Whatever pictures the entries hold, omit them, and output exactly the lines from the one containing "Task: Tick the" through the final line.
== INPUT DATA ==
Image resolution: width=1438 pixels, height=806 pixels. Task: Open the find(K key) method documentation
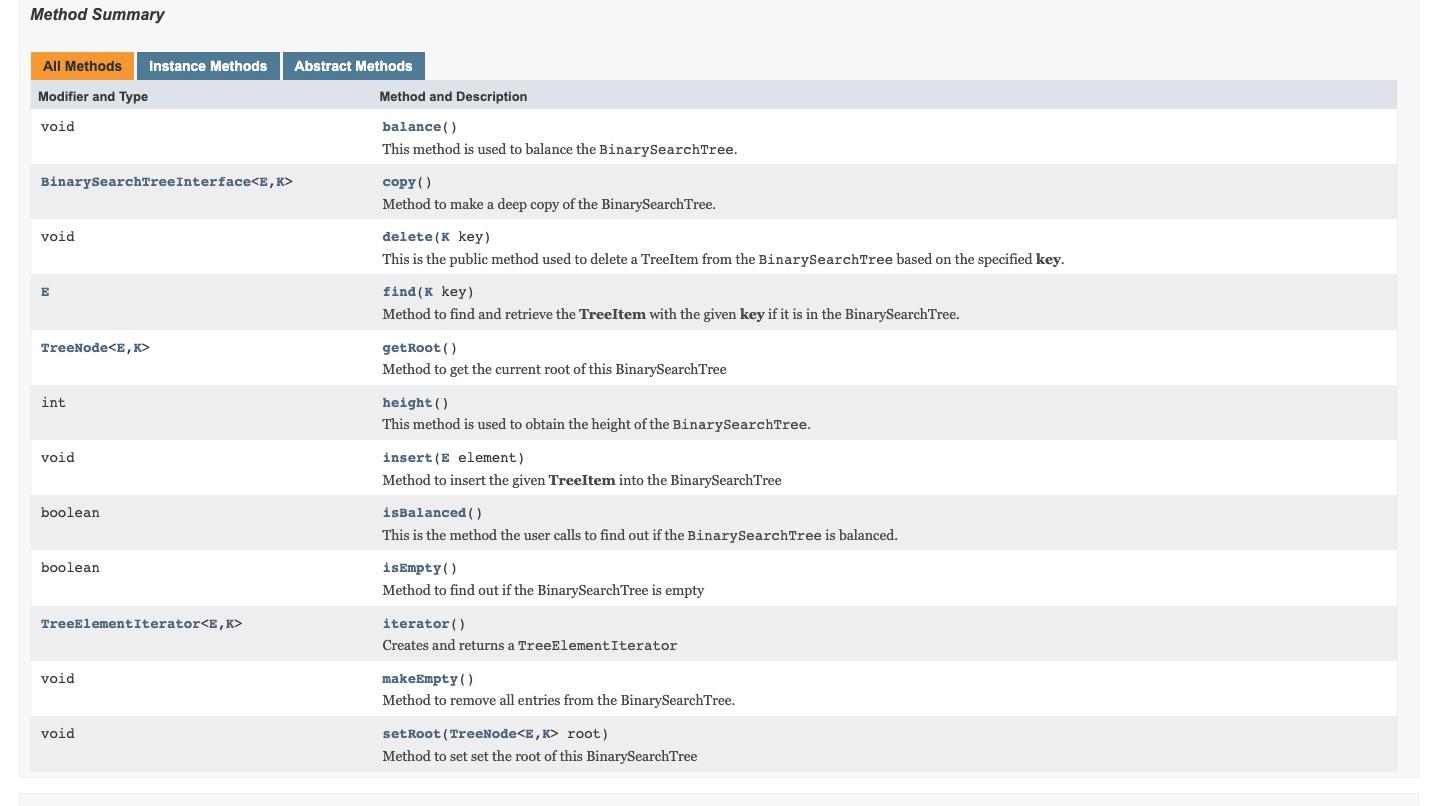(x=398, y=291)
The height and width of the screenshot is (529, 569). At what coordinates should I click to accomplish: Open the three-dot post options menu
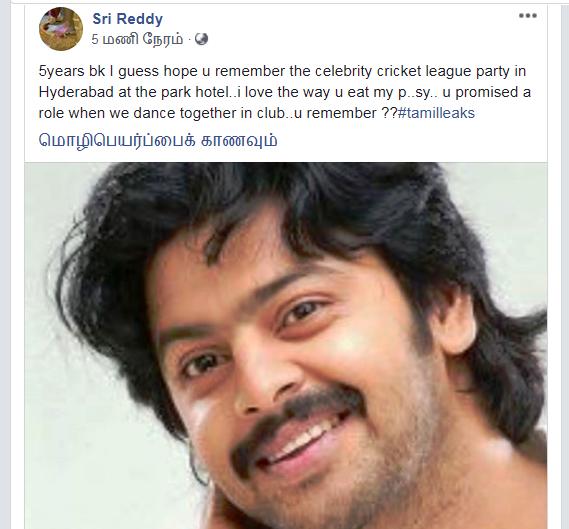[528, 16]
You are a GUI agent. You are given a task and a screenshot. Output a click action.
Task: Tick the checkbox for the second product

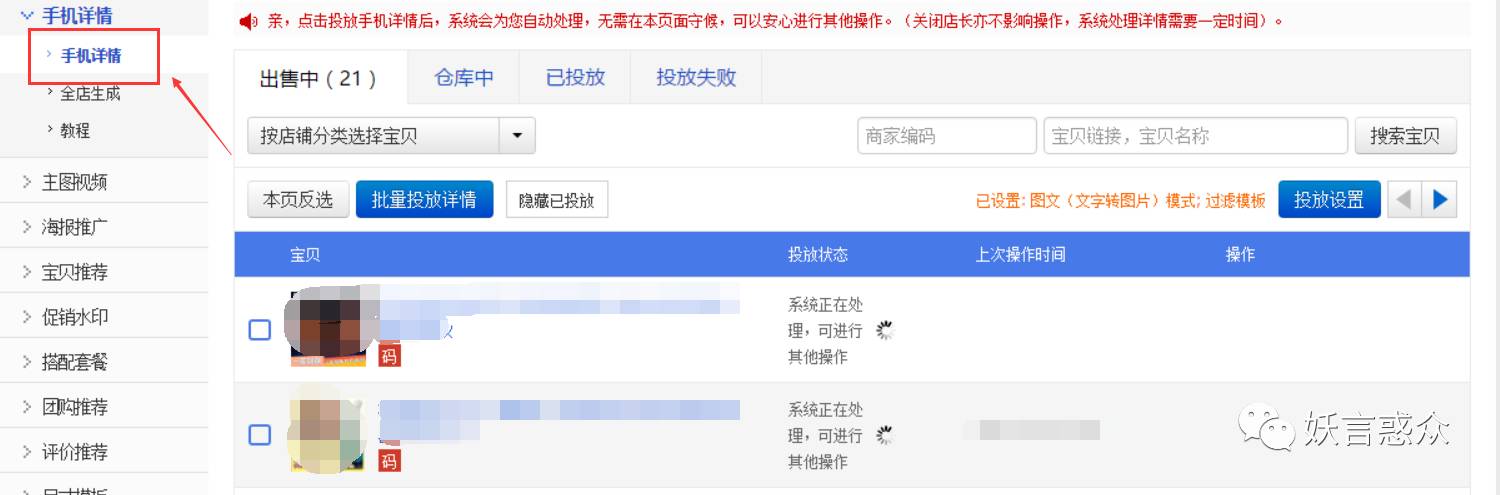[x=259, y=435]
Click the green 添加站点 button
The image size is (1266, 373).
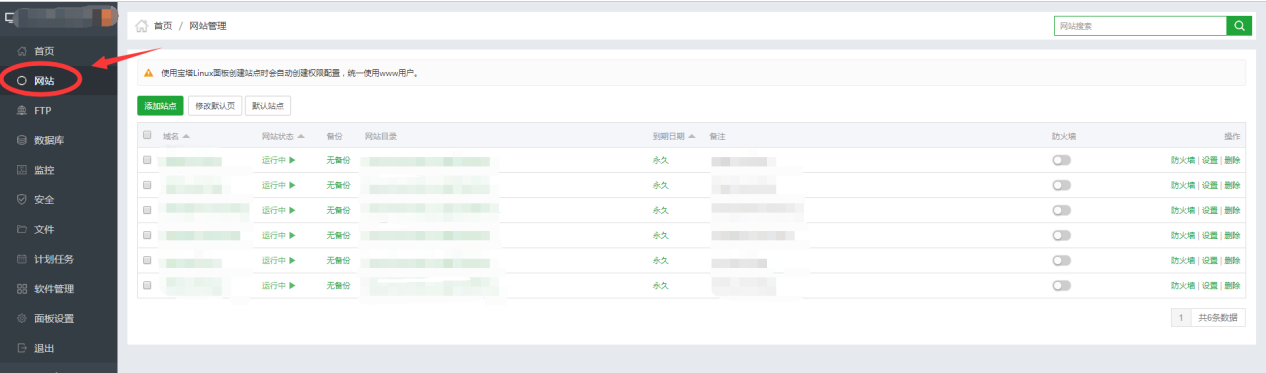click(160, 105)
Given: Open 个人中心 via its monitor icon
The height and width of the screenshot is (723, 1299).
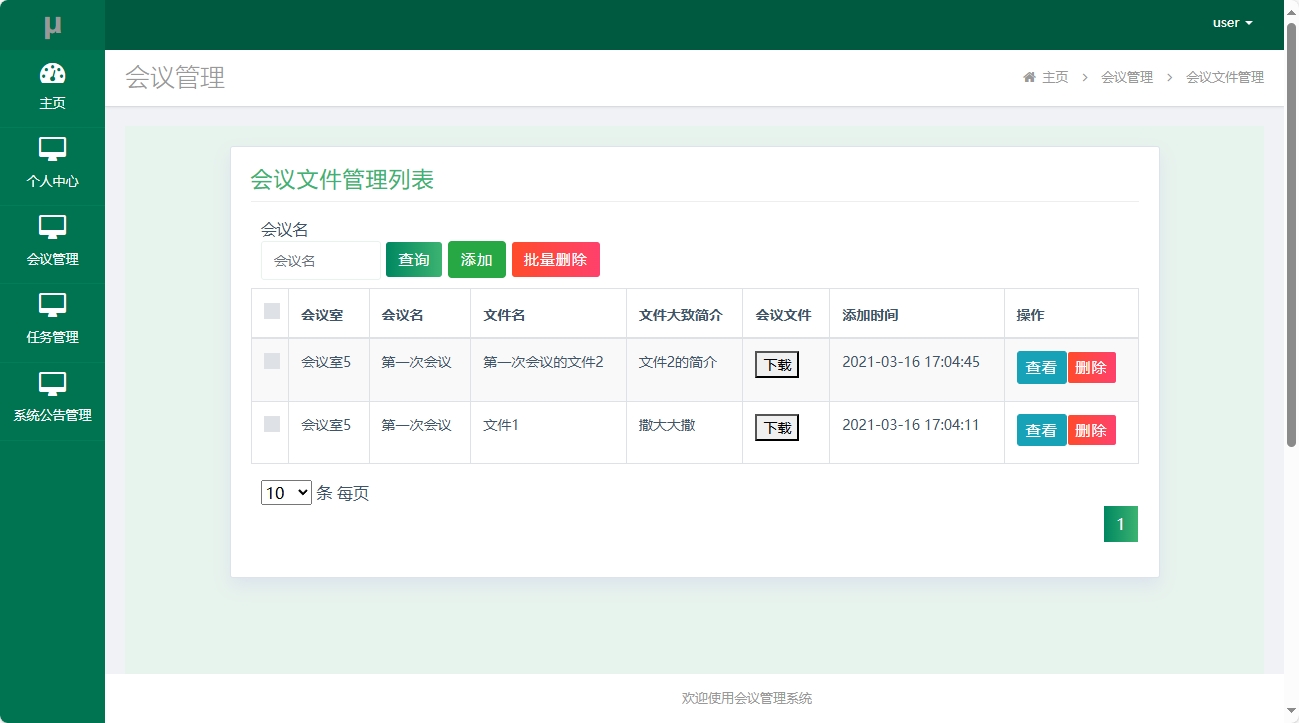Looking at the screenshot, I should (52, 150).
===
WRITTEN ANSWER>
Task: Tick the checkbox for the second product

[x=259, y=435]
Click the green 添加站点 button
The image size is (1266, 373).
click(160, 105)
Given: Open 个人中心 via its monitor icon
The height and width of the screenshot is (723, 1299).
Looking at the screenshot, I should (52, 150).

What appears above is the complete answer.